What you have to do => Please copy each line of the listing that includes the string "Русе".

Data shown =>
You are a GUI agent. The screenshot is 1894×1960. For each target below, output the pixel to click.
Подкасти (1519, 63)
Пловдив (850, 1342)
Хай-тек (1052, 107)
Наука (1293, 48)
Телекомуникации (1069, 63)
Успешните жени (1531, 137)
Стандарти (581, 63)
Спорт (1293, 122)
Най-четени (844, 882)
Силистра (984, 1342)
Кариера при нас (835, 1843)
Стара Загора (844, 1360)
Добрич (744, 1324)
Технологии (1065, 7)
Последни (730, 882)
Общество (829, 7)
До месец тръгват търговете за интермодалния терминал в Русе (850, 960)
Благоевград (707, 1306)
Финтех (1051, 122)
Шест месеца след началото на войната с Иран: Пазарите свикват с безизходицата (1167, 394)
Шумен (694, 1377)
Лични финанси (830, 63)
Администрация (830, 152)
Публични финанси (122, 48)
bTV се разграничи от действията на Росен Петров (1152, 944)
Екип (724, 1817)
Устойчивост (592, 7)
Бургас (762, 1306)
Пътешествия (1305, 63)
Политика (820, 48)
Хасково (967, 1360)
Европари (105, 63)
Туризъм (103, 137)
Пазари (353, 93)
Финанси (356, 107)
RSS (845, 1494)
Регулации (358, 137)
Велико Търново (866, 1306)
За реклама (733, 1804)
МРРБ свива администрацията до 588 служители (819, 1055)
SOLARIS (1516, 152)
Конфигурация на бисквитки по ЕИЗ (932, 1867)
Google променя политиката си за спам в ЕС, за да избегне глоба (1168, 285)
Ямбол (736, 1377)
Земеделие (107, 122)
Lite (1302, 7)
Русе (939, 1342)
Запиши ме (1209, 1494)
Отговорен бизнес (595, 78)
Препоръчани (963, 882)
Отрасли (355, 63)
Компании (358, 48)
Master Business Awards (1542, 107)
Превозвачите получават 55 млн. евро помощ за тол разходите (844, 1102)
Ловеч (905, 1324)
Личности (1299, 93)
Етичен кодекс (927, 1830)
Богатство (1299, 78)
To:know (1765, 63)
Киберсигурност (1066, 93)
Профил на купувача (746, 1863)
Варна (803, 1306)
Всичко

Output of the exercise =>
До месец тръгват търговете за интермодалния терминал в Русе (850, 960)
Русе (939, 1342)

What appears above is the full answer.